Müzik şirketiyle yaptıkları albüm anlaşmasının ardından şarkıya klip çektiklerini söyleyen Öneşol, Türkiye'deki müzik piyasasına isyan etmek ve şarkıdaki mizahı ön plana çıkartmak için absürt giyindiğini belirtti. Öneşol, "Anlatmak istediğim; bu kadar absürt bir şeyin Türkiye'de iş yapabileceğini göstermekti. 33 harften ibaret bir cümle: 'Ben sizin babanızım / Ben ne dersem o olur.' Türkiye'de klip çekildi. Yer yerinden oynadı. Berlin'deydim, yerel televizyonda program yapıyordum, 'Barbaros koş, televizyondaki altyazıya bak!' dediler. Saat sabah 10:30. 'Türkiye aradığı babasını buldu, bu akşam Ali Kırca'yla canlı yayında!' yazısı geçiyor. Dedim, 'Aa ben! Canlı yayına nasıl çıkacağım, Berlin'deyim!' Akşama Ali Kırca beni İstanbul'a bekliyor. Herkesten önce klibimi yayınlamak istiyorlar. 13:25'te bir uçak var, bilet aldılar. Eve gittim, hanıma, 'Ben Türkiye'ye gidiyorum' dedim. Küçük bir çantaya eşyalarımı koydum, gözlükleri, sarı ceketimi de aldım. Havaalanından beni aldılar, direkt televizyon yayınına gittik. Ben hayatımda böyle bir şey görmedim. 24 saat içerisinde her yerdeydim. Beyoğlu'nda, Levent'te yürüyemez oldum" şeklinde konuştu.

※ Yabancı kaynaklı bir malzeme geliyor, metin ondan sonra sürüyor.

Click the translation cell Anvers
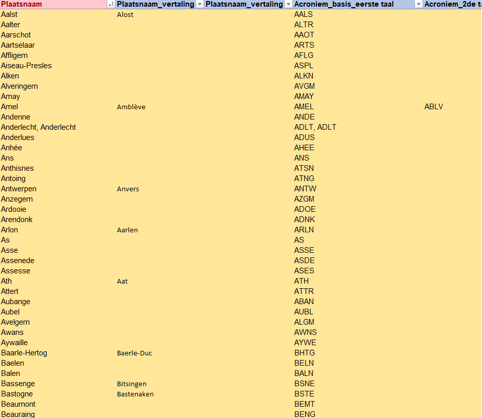 click(x=128, y=189)
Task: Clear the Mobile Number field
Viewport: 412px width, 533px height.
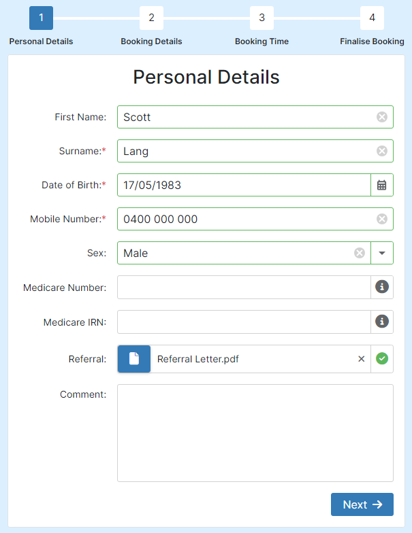Action: coord(381,219)
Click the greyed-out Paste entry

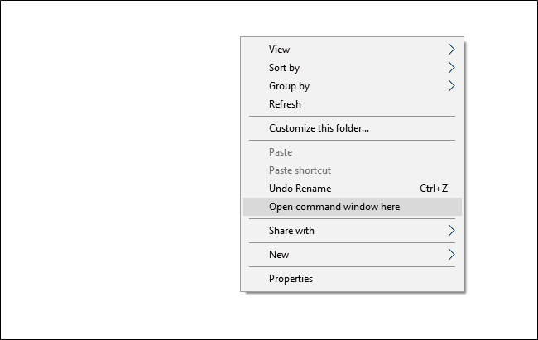(352, 152)
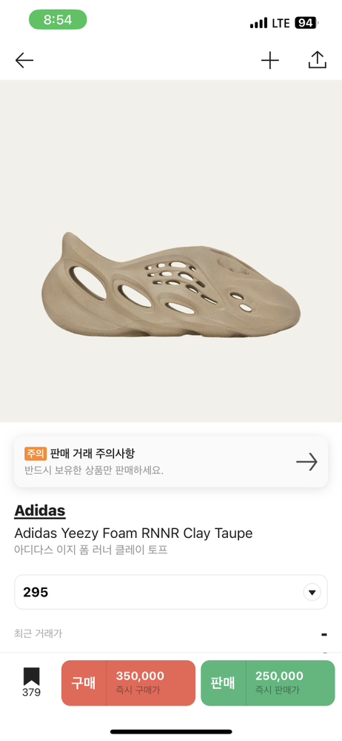The image size is (342, 741).
Task: Tap the plus icon in header
Action: point(270,61)
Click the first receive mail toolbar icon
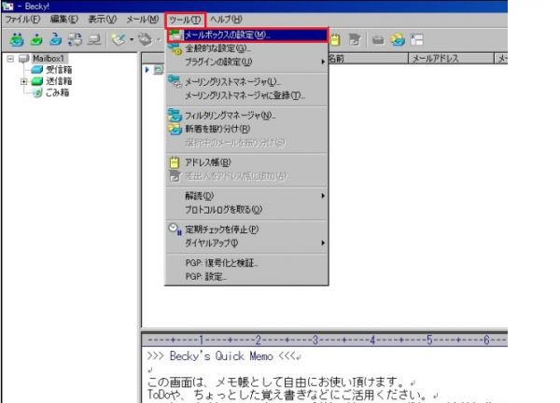Viewport: 560px width, 403px height. point(16,41)
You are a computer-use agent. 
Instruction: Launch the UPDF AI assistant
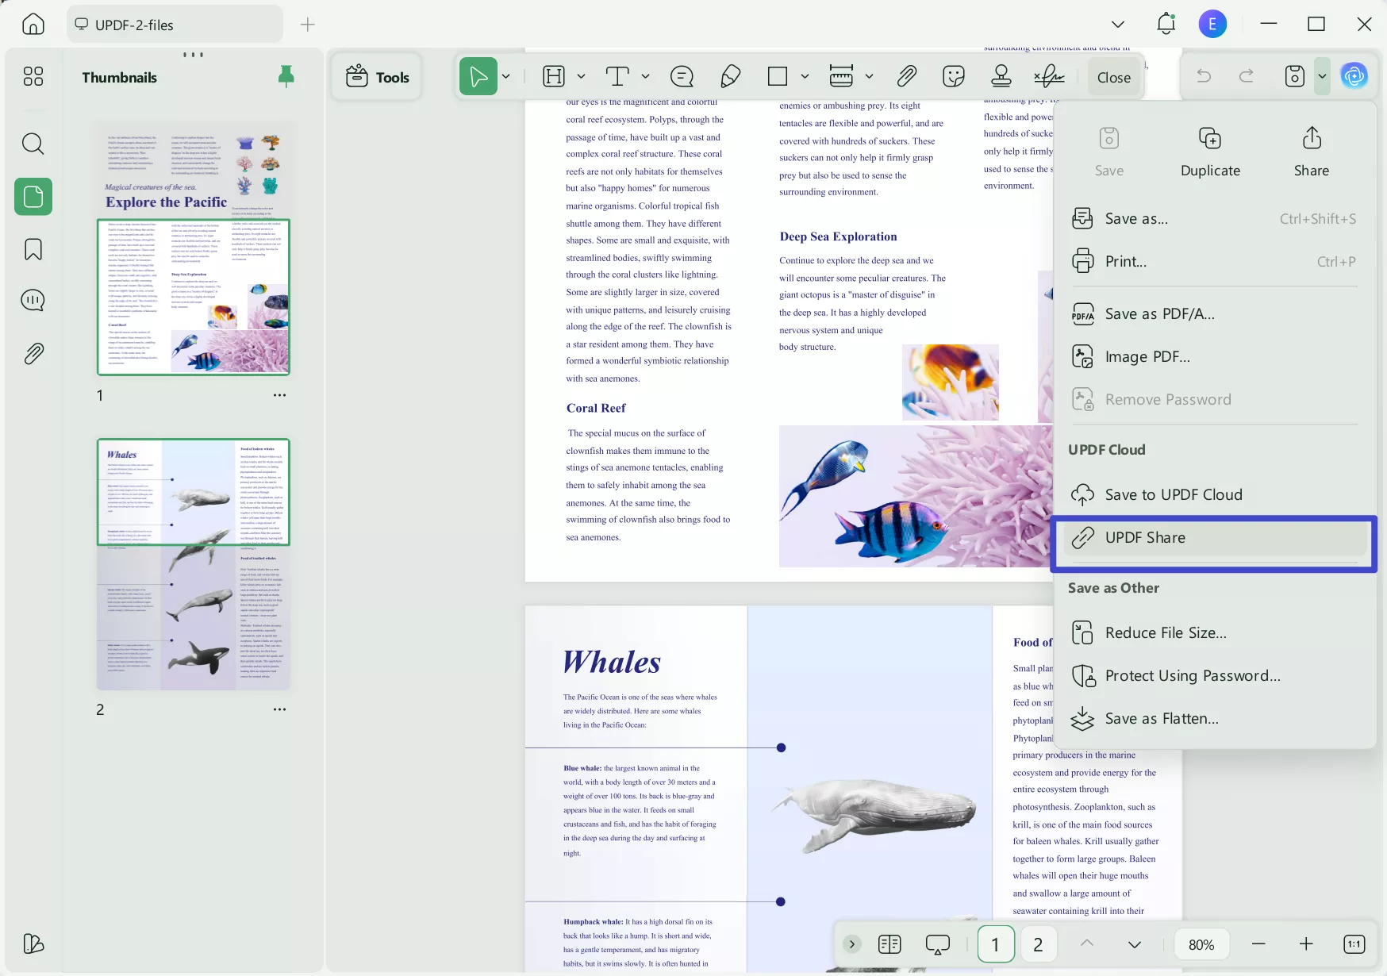tap(1354, 75)
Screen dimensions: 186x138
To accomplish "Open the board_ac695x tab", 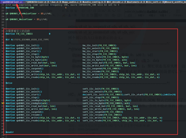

MÜZİK PİYASASINA GİRMESİYLE ÇIKMASI BİR OLDU

1996 yılında yakaladığı şöhretin ardından Türkiye'nin birçok noktasında konser verdiğini anlatan Barbaros Hayrettin, daha sonraki şarkıları anlamlı bir mesaj taşımadığı için başarısız olduğunu söyledi. Ardından başından geçenleri "Almanya'ya dönünce bir mekan açtım. İsmi de First Class. Nadide Sultan, Bendeniz, Mustafa Sandal, Rafet El Roman, herkes geldi. Ama ne yazık ki kalabalık bir personel çalıştırıyordum, bende iş takibi yoktu. İnsanlara inancım sonsuzdur benim, herkes beni zarara uğrattı, kapatmak zorunda kaldım" ifadesiyle aktardı.

Hayrettin Öneşol yaklaşık 40 yıldır Almanya'nın başkenti Berlin'de yaşıyor. Şimdilerde 1980 yılında Almanya'da kurduğu Rock grubu Kobra'yı yeniden hayata geçirmekle meşgul.